正畸治疗知情同意书
患者姓名:_____________
性别:______ 年龄:______ 联系电话:_____________
身份证号/病历号:_____________
尊敬的患者(或法定监护人):
您好!感谢您选择我们的医疗机构进行正畸治疗。为了确保您充分了解正畸治疗的性质、过程、风险及预期效果,我们特此向您提供本知情同意书。请您仔细阅读以下内容,并在充分理解的基础上签署同意书。如有任何疑问,请随时向我们的医护人员咨询。
一、治疗目的与方案
- 治疗目的:通过正畸治疗改善您的牙齿排列、咬合关系及面部美观,提升口腔健康水平。

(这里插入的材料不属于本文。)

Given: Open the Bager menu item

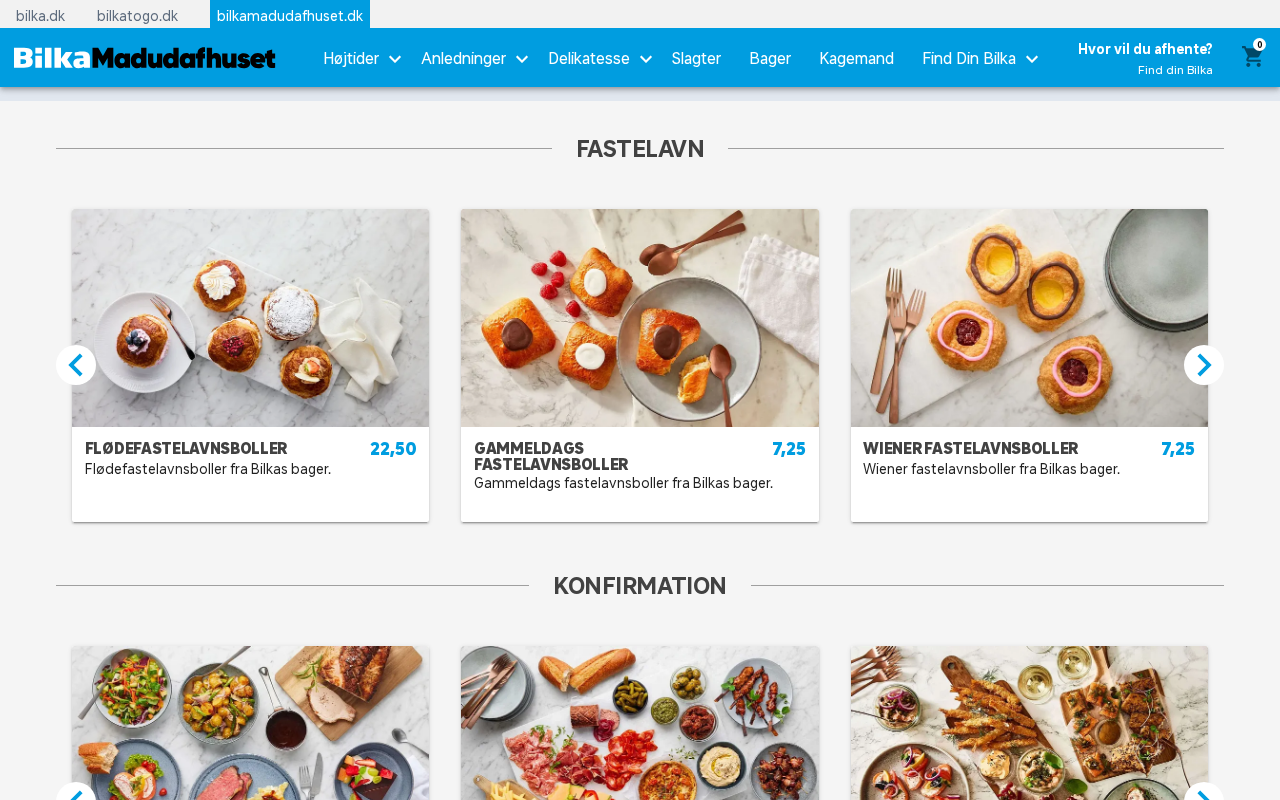Looking at the screenshot, I should pyautogui.click(x=770, y=58).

- 治疗方案:根据您的口腔状况,我们为您制定的正畸治疗方案包括(但不限于)使用固定矫治器(如金属托槽、陶瓷托槽)、隐形矫治器等。具体方案将在后续治疗中根据实际情况调整。
二、治疗过程
- 初步检查与设计:包括口腔全景片、头颅侧位片等影像学检查,以及模型制作等,用于制定个性化治疗方案。
- 安装矫治器:根据方案安装相应类型的矫治器,开始正畸治疗。
- 定期复诊:治疗期间需按约定时间复诊,以便医生监控治疗进展并适时调整。
- 拆除矫治器与保持:完成治疗后,将拆除矫治器,并制作保持器以维持治疗效果。
三、可能的风险与并发症
- 疼痛不适:初期可能出现轻微疼痛、酸胀感,属正常现象,一般会逐渐缓解。
- 牙齿松动:正畸过程中,牙齿可能会暂时变得松动,这是正常生理反应,治疗结束后会逐渐稳固。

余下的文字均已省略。